English: Diagram showing how interference fringes are created by an optical flat. The upper object is a section of a glass optical flat resting on another flat reflective surface. Light rays (red) from a monochromatic light source pass through the flat and reflect from both the bottom surface of the glass and the surface it is resting on. Since there is a tiny gap between the two surfaces, the ray reflecting off the bottom surface travels a greater distance than the top ray. It also experiences a 180° phase change at the reflection from the bottom plate (the reflection from the top plate causes no phase change). The parallel rays superpose. At locations (a) where the extra distance travelled by the 2nd ray (twice the width of the gap) is equal to an even multiple of a half-wavelength (λ/2) of the light the two reflected waves will be in phase and will add, reinforcing each other, resulting in a bright reflected ray. This is called constructive interference. At other locations (b) the path difference between the rays is equal to an odd multiple of λ/2, so the reflected waves are 180° out of phase. They subtract, canceling each other out, resulting in little or no reflected light. This is called destructive interference.

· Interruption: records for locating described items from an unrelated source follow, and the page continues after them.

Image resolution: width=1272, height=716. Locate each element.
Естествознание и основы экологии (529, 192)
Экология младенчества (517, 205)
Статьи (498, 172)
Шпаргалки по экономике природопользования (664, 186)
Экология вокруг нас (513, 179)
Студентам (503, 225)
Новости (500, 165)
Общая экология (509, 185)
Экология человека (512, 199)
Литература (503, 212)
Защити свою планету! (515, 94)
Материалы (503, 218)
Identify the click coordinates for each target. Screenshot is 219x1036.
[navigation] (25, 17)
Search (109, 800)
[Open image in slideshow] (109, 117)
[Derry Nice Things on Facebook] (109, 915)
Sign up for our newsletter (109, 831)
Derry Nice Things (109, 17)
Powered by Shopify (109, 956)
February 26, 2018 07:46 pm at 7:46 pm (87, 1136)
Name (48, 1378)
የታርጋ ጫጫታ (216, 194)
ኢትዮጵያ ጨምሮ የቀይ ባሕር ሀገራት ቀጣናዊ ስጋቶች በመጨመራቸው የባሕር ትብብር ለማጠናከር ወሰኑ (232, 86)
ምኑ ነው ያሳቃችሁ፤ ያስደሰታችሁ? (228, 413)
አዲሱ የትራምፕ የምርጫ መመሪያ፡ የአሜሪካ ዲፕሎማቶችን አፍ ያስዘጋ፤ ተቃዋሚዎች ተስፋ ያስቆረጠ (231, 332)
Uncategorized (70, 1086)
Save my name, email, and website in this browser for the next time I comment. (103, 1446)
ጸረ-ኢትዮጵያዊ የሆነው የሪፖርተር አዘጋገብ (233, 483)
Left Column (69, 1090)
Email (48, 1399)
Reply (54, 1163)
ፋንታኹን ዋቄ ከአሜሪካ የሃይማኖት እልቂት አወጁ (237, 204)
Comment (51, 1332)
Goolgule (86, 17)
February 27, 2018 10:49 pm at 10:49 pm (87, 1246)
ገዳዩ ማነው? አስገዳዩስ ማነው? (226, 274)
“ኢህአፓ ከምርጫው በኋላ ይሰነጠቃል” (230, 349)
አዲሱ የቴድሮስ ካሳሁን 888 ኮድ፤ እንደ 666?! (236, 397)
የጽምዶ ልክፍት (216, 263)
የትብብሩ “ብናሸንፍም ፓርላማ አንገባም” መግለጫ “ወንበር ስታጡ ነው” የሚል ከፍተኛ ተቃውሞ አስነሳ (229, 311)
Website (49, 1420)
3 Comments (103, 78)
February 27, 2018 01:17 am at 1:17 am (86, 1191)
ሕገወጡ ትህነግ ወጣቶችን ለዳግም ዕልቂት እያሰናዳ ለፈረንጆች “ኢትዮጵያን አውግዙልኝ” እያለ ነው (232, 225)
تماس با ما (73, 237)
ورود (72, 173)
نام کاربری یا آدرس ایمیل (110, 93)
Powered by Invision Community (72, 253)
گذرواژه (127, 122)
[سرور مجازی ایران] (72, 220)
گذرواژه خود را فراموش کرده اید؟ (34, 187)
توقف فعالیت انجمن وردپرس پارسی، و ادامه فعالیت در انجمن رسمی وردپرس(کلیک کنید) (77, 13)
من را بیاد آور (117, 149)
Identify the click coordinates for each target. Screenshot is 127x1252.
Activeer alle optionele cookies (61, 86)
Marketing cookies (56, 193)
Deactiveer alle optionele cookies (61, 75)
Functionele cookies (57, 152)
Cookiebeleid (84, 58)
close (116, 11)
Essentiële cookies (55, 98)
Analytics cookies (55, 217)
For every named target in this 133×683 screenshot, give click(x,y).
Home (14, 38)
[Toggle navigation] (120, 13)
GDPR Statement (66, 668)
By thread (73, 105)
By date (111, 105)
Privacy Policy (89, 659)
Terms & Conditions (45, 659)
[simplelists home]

When the two surfaces are not parallel, as in the diagram, this results in a pattern of alternating bright and dark bands visible on the surface, called interference fringes. Two adjacent interference fringes represent a difference in height of the surface of one-half wavelength of the light used, so interference patterns can be used to measure the flatness of surfaces to millionths of an inch.

In this diagram the width of the gap and the wavelength of the light waves is greatly exaggerated; light has wavelengths around 10^-7 meter.